A couple of weeks ago I did a blog post on education based off of an article my science teacher had given us. A little while after that post he gave us yet another editorial. I just got around to reading it a few days ago, and found it very interesting. I unfortunately cannot link to it, as New Scientist requires a subscription, but the editorial was titled "Why Untidiness Is Good for Us." David Weinberger, the author, is not speaking of the state of your bedroom, but the state of knowledge.
He contends that the internet has fundamentally changed the nature of knowledge, at least in the world of science. Paper has limits on how much can be printed, so some topics are not published. Additionally, within articles that are published, they generally cannot release all the data that led them to their conclusions. We have discussed the first in class a lot, and the second has also been touched on. But I think that in the realm of science it has perhaps even more ramifications that in historical papers. While history is more than full of facts, scientific experiments and data take up a lot of room to just present, much less explain. This would severely limit authors ability to talk about everything that led to their conclusion - and it can be a lot. As the author noted, Charles Darwin wrote "a two-volume work to establish a single fact: they [barnacles] are crustaceans."
But a new concept that he introduced was that "printed matter does not link." Which means that the author "has to cram everything the reader needs into one volume" and must paraphrase and quote with great brevity. As we know, a quote is nothing without its context, and linking to the original really allows the reader to fully access that original context.

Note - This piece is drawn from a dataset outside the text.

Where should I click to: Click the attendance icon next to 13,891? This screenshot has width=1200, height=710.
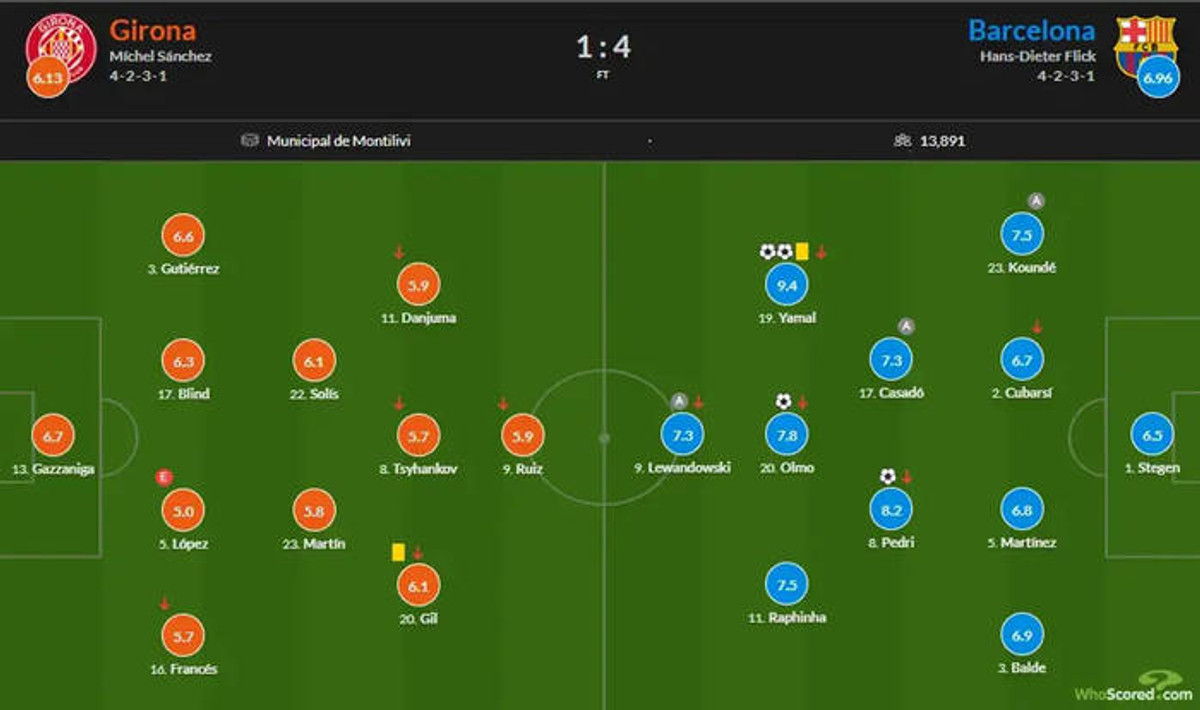(x=902, y=141)
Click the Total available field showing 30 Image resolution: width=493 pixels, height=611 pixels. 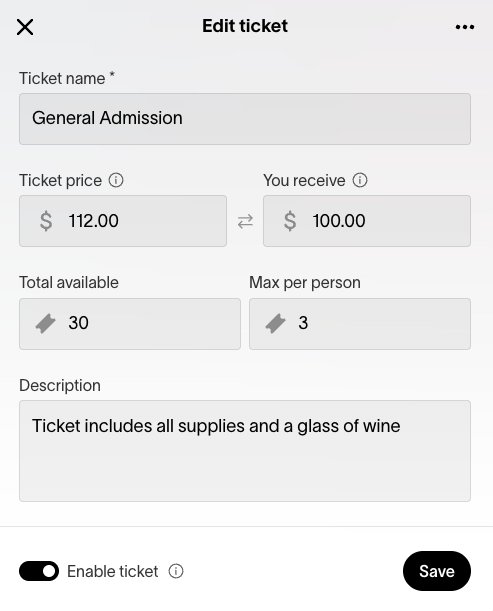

Weinberger then goes on to say that the internet has further changed understanding of knowledge from "a set of coordinated definitions based on essential differences and similarities." Why? Because the internet has shown us that "we don't agree, and we can't let that stop us." So now, multiple understandings of the classifications of barnacles can exist with in one database, and scientists with vastly different opinions can contribute. And yes, the author was referring to the understanding of knowledge in science, the supposed world of objective facts and simple truths. Obviously, this is not the case - and perhaps the internet is what will bring many of us to realize this.